Le moment unique

par Georges SABY

le moment unique Le moment unique

QUAND LE YI JING DÉFIE NOTRE CONCEPTION DU TEMPS

Le Yi Jing pro­pose une concep­tion radi­ca­le­ment dif­fé­rente de la réa­li­té et du temps, en rup­ture avec les para­digmes car­té­siens occi­den­taux. Au cœur de cette vision se trouve le concept de moment unique — non pas un ins­tant figé à la manière de Par­mé­nide, mais un centre mobile où pas­sé et futur se tissent dans la trans­for­ma­tion conti­nue du yi (易, le chan­ge­ment).
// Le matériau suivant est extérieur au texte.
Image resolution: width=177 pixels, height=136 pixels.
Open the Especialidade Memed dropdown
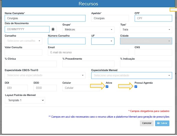[132, 75]
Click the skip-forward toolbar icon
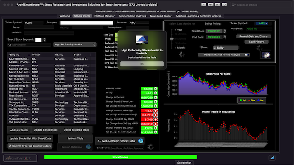 [x=210, y=5]
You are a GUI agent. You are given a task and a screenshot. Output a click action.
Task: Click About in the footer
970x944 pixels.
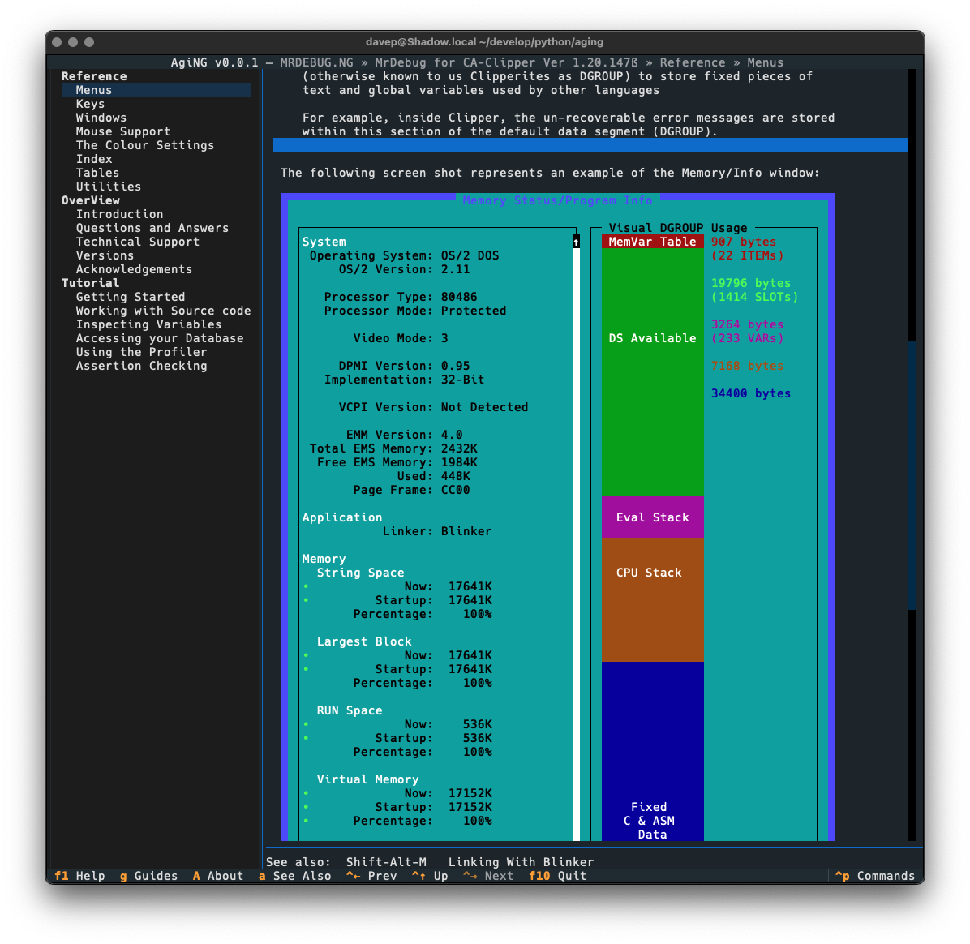pyautogui.click(x=217, y=876)
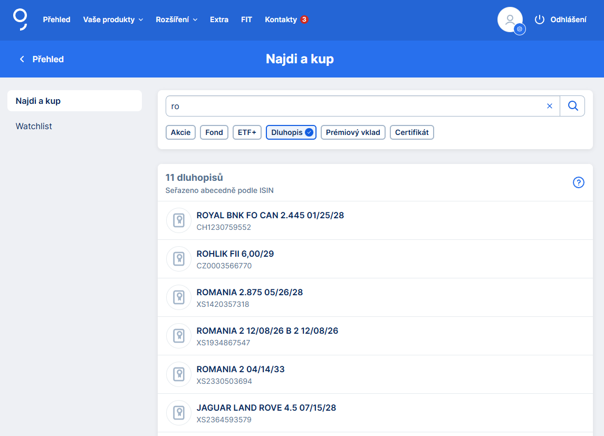
Task: Expand the Rozšíření dropdown menu
Action: pyautogui.click(x=176, y=20)
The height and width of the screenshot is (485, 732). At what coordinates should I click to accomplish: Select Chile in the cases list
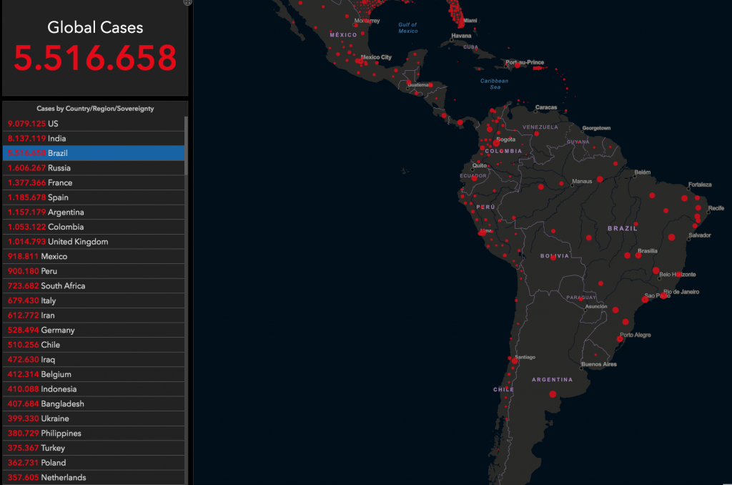[94, 345]
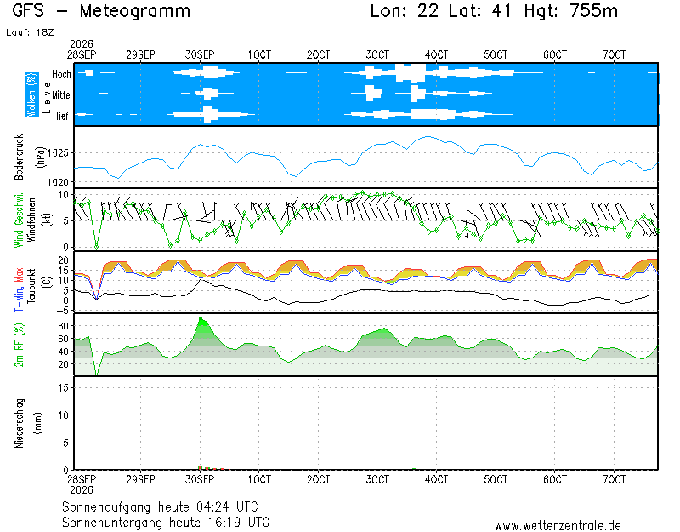Click the Mittel cloud level label

62,95
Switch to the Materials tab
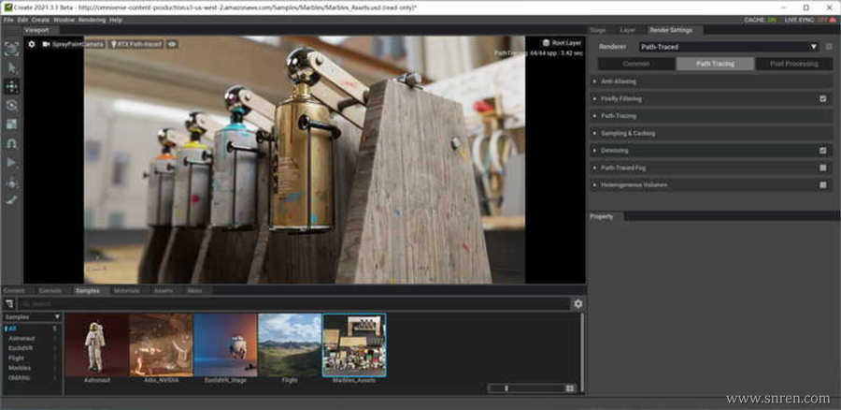Screen dimensions: 841x410 coord(126,290)
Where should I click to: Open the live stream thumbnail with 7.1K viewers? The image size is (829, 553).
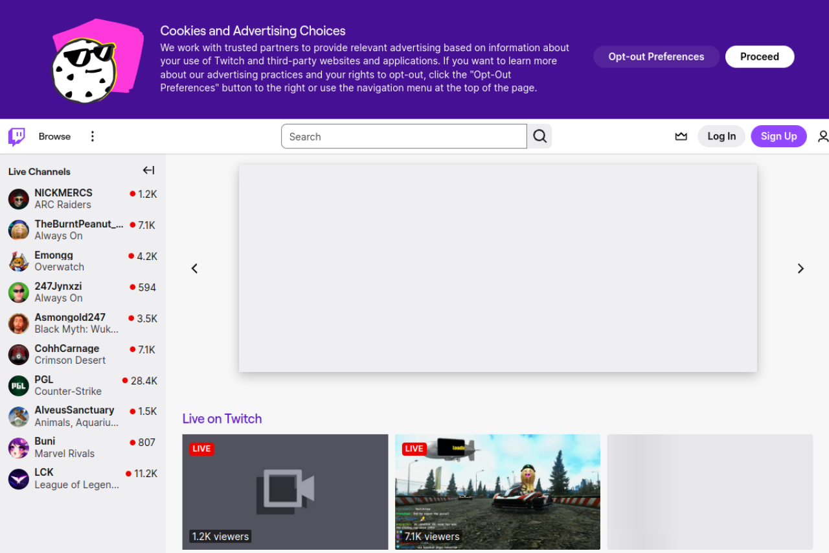pos(497,491)
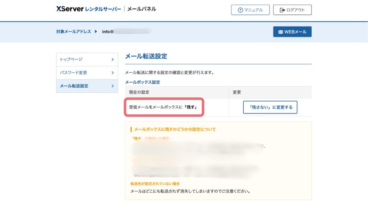Screen dimensions: 368x207
Task: Open トップページ in the sidebar
Action: coord(71,59)

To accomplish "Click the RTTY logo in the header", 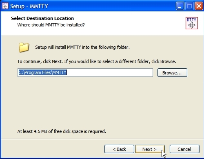I will tap(192, 23).
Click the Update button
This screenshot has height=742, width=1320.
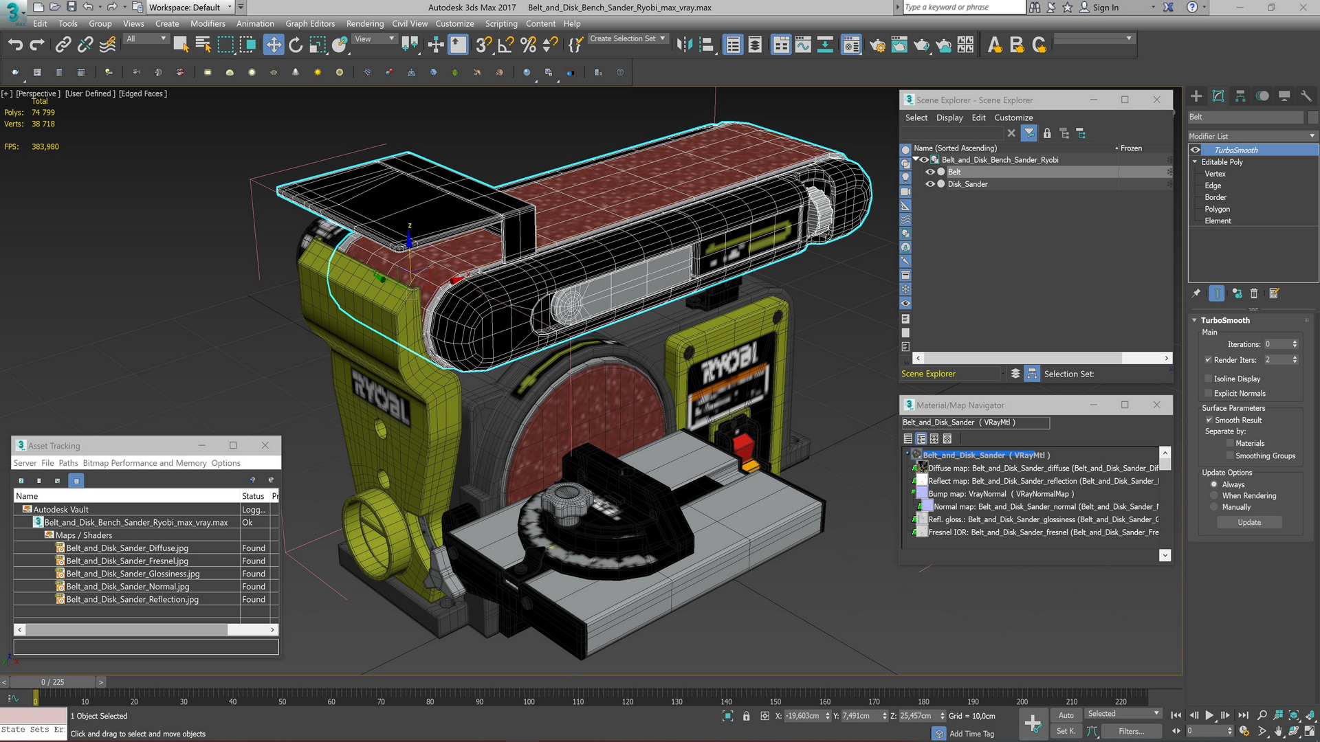[x=1249, y=522]
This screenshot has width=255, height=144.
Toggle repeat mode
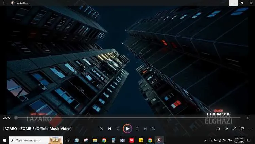[x=153, y=129]
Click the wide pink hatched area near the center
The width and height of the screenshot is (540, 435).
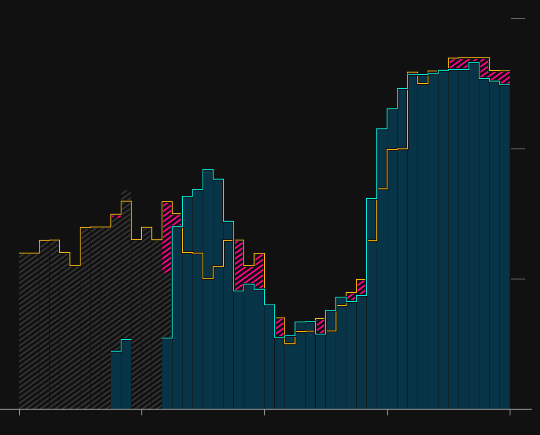pyautogui.click(x=249, y=274)
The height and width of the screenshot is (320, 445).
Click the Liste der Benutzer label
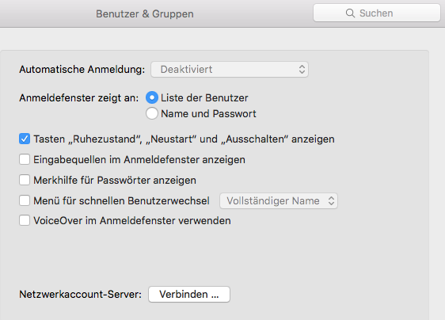pyautogui.click(x=204, y=97)
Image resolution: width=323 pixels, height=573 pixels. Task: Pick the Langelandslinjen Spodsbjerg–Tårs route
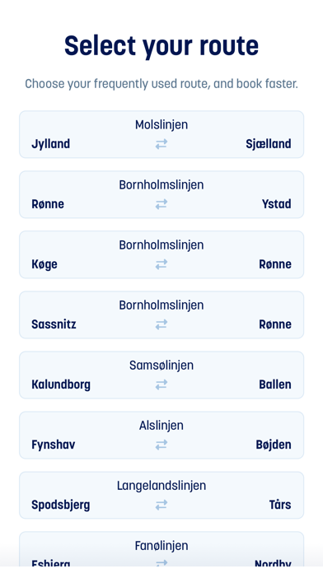tap(162, 495)
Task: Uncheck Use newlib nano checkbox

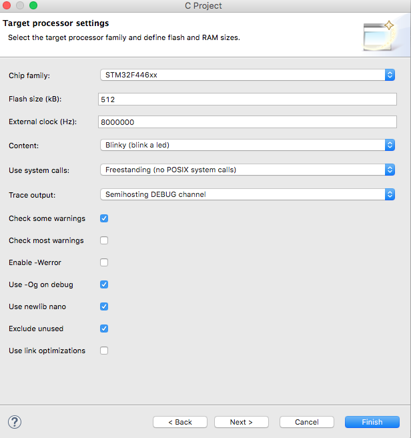Action: [x=104, y=306]
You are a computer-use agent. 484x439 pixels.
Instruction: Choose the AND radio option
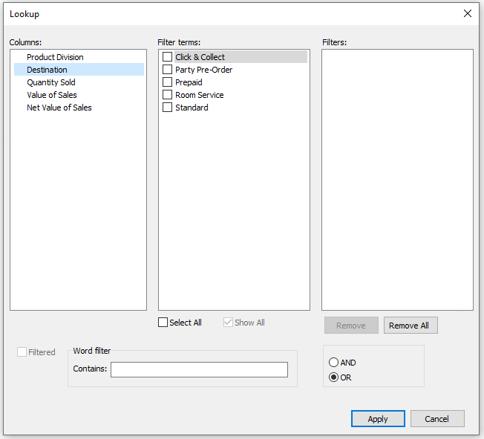333,363
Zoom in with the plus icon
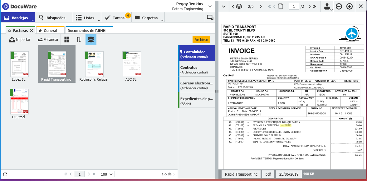Screen dimensions: 367x181 click(350, 6)
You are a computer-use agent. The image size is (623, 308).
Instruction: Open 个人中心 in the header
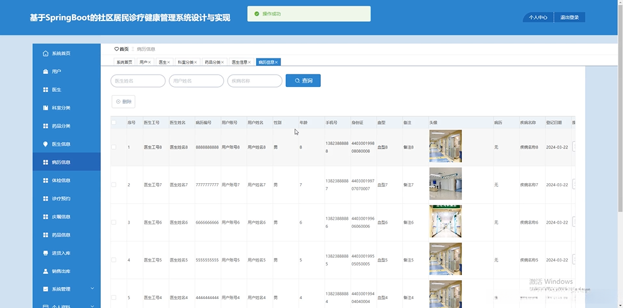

Deux approches du nombre : Là où l’Oc­ci­dent a déve­lop­pé l’é­cri­ture cunéi­forme comme sys­tème comp­table, la Chine ancienne a créé son écri­ture pour consi­gner des pra­tiques divi­na­toires. Cette dif­fé­rence se retrouve dans l’u­sage des nombres : le Yi Jing ne les emploie pas uni­que­ment pour dénom­brer, mais comme opé­ra­teurs sym­bo­liques per­met­tant d’ap­pré­hen­der l’in­vi­sible (yin 陰) autant que le visible (yang 陽).

Temps flui­dique ver­sus ins­tant figé : Contrai­re­ment à la flèche immo­bile de Par­mé­nide qui a per­mis les mathé­ma­tiques du temps, la tra­di­tion chi­noise conçoit le moment pré­sent comme per­pé­tuel­le­ment ani­mé de qi (氣). Cette concep­tion trouve des échos sur­pre­nants dans la phy­sique quan­tique — les expé­riences d’A­lain Aspect sur la déco­hé­rence quan­tique sug­gèrent qu’une par­ti­cule peut “modi­fier son pas­sé”, remet­tant en cause la cau­sa­li­té linéaire occi­den­tale.

L’im­per­ma­nence comme sagesse : L’at­ten­tion fine aux moments uniques révèle que le réel ne se sou­met pas entiè­re­ment aux pré­dic­tions sta­tis­tiques. Les pra­tiques mar­tiales et l’u­sage du Yi Jing cultivent une per­cep­tion où l’ac­tion juste émerge du non-agir (wu wei 無為), en phase avec un pré­sent qui intègre invi­si­ble­ment pas­sé et futur.